▶ _Textabschnitt_:
==========

Der Gesetzgeber hat hierauf im Jahr 2021 mit der Einführung des § 30 Abs. 2 BetrVG reagiert. Die Teilnahme an einer Betriebsratssitzung darf mittels Video- und Telefonkonferenz erfolgen, wenn
1. |
die Voraussetzungen für eine solche Teilnahme in der Geschäftsordnung des Gremiums unter Sicherung des Vorrangs der Präsenzsitzung festgelegt sind, |
2. |
nicht mindestens ein Viertel der Mitglieder des Betriebsrats binnen einer von dem Vorsitzenden zu bestimmenden Frist diesem gegenüber widerspricht und |
3. |
sichergestellt ist, dass Dritte vom Inhalt der Sitzung keine Kenntnis nehmen können. |
Die Aufzeichnung der Sitzung ist unzulässig.
Rz. 170
Gelingt eine Verständigung nicht und will der Arbeitgeber eine Regelung herbeiführen, bedarf es gemäß § 87 Abs. 2 BetrVG der Anrufung der Einigungsstelle. Für die Ausübung des Mitbestimmungsrechts reicht es insbesondere nicht, wenn der Betriebsrat zu erkennen gibt, er sehe kein Mitbestimmungsrecht, und dem Arbeitgeber in einer mitbestimmungspflichtigen Angelegenheit ohne inhaltliche Mitgestaltung "freie Hand" gibt. In der Praxis dürfte die Handhabung in diesen Fällen aber eine andere sein und die tatsächliche Anrufung der Einigungsstelle eher die Ausnahme darstellen – was zur Folge hat, dass das Risiko der "Theorie der Wirksamkeitsvoraussetzung" (siehe hierzu Rdn 172) beim Arbeitgeber verbleibt.

==========

▶ _Datenauszug_:
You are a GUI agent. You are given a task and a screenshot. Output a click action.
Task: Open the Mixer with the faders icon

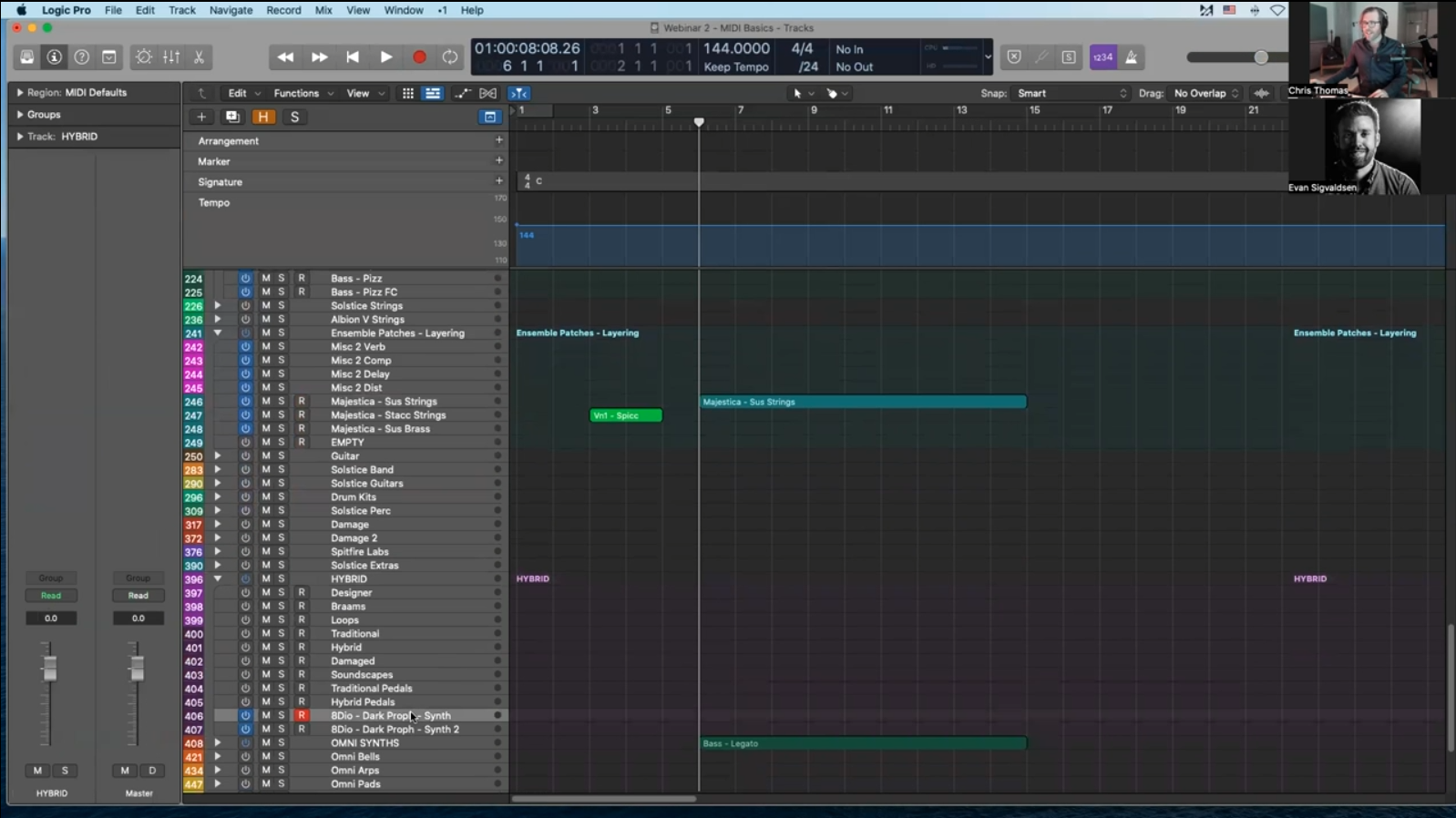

==========

▶ _Aufgaben_:
a. Schreib den Textabschnitt über die Betriebsratssitzung von „Der Gesetzgeber hat“ bis „Sitzung ist unzulässig.“ buchstabengetreu ab.
b. Beantworte diese Fragen zum Textabschnitt:
(i) In welchem Jahr wurde § 30 Abs. 2 BetrVG eingeführt?
(ii) Wie viele Mitglieder des Betriebsrats müssen mindestens widersprechen, damit keine Teilnahme per Video- oder Telefonkonferenz erfolgen darf?
(iii) Was braucht es nach § 87 Abs. 2 BetrVG, wenn keine Verständigung gelingt und der Arbeitgeber eine Regelung herbeiführen will?

▶ _Lösungen je Aufgabe_:
a.
Der Gesetzgeber hat hierauf im Jahr 2021 mit der Einführung des § 30 Abs. 2 BetrVG reagiert. Die Teilnahme an einer Betriebsratssitzung darf mittels Video- und Telefonkonferenz erfolgen, wenn
1. |
die Voraussetzungen für eine solche Teilnahme in der Geschäftsordnung des Gremiums unter Sicherung des Vorrangs der Präsenzsitzung festgelegt sind, |
2. |
nicht mindestens ein Viertel der Mitglieder des Betriebsrats binnen einer von dem Vorsitzenden zu bestimmenden Frist diesem gegenüber widerspricht und |
3. |
sichergestellt ist, dass Dritte vom Inhalt der Sitzung keine Kenntnis nehmen können. |
Die Aufzeichnung der Sitzung ist unzulässig.

b.
(i) 2021
(ii) Mindestens ein Viertel der Mitglieder
(iii) Die Anrufung der Einigungsstelle